··· DATASET EXCERPTS

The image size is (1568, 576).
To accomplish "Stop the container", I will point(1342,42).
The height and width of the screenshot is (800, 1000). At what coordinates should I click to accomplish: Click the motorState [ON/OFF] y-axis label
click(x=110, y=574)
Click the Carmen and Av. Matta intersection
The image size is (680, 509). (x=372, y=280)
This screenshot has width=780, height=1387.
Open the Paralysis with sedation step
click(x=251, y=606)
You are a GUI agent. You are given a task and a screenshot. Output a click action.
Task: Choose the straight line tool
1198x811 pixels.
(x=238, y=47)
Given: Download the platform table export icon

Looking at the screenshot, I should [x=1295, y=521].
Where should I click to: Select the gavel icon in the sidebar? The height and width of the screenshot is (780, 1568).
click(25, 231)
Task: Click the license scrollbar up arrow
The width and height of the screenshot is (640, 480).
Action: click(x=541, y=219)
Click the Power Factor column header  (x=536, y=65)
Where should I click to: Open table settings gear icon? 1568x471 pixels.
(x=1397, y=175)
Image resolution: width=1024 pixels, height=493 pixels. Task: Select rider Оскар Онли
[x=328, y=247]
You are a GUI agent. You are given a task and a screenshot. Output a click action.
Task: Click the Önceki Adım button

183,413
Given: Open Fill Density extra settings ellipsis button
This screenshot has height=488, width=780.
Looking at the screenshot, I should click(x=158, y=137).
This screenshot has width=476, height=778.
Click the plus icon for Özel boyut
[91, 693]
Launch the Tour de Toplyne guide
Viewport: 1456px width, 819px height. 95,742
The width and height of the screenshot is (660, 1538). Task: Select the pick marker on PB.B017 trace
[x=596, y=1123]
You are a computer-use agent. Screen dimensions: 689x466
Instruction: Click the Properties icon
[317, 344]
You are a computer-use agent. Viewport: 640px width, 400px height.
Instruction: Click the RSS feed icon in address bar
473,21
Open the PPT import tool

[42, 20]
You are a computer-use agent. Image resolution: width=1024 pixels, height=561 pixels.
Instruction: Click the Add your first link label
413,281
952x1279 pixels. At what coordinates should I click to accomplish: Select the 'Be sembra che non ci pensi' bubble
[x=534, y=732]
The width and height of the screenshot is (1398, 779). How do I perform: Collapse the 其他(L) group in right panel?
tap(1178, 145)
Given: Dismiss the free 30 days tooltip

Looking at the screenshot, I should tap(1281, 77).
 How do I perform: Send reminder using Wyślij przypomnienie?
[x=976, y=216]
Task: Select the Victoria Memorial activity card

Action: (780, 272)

······

WHAT THIS TASK INVOLVES
In the lines above, spot each one that contains the word "agent" and copy it.

ANSWER SECTION
You are a GUI agent. You are given a task and a screenshot. Output a click action.
You are a GUI agent. You are given a task and a screenshot. Output a click action.
You are a computer-use agent. Screen dimensions: 689x466
You are a computer-use agent. Viewport: 640px width, 400px height.
You are a computer-use agent. Image resolution: width=1024 pixels, height=561 pixels.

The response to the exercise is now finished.